How Osaka’s Communication Style Contrasts Sharply with Tokyo

The difference between my native Tokyo and my adopted city of Osaka is most obvious in the soundscape of the shopping streets. In Tokyo, the standard greeting is Irasshaimase, meaning welcome. It is polite and professional but a closed loop. You’re not expected to respond to Irasshaimase; in fact, replying might confuse staff. It’s background noise designed to make the space seem busy without demanding anything from customers.

In an Osaka shotengai, the soundtrack is entirely different. You’ll hear Irasshaimase, but it is often drowned out by the more powerful and versatile Maido. Maido literally means every time but functions as a communication multi-tool. It means hello, thank you, and thanks for your continued patronage. Most importantly, Maido is an invitation. When a fishmonger locks eyes with you and shouts Maido, they acknowledge your presence and throw a conversational ball into your court.

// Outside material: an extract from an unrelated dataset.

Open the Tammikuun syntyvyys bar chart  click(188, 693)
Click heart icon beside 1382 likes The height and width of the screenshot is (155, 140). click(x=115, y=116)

This requires a completely different psychological stance from the customer. In Tokyo, you can stroll through shopping streets encased in an invisible bubble of anonymity. In Osaka, shopkeepers actively use verbal “needles” to pop that bubble. They employ humor, exaggerated reactions, and direct eye contact to draw you into their orbit. If you stand in front of a butcher shop looking unsure, they won’t wait for you to ask a question; they’ll lean over the glass case and ask what you plan to cook for dinner. This absence of boundaries is often misunderstood by foreigners. It is not rudeness or disrespect for privacy but an active inclusion tactic. It’s their way of saying you are here, you belong, and you’re expected to be part of the scene.

Deep Dives into Four Iconic Osaka Shotengai for Authentic Local Interaction

If you want to experience this rhythmic, dynamic form of communication firsthand, you need to know where to go. Osaka is home to hundreds of shotengai scattered throughout its wards, each offering its own unique flavor, demographic, and conversational style. These are not tourist traps designed for sightseeing; they serve as vital arteries of daily life. For residents or long-term visitors aiming to grasp the true essence of the city, these four arcades serve as ideal classrooms for learning the local social rhythms.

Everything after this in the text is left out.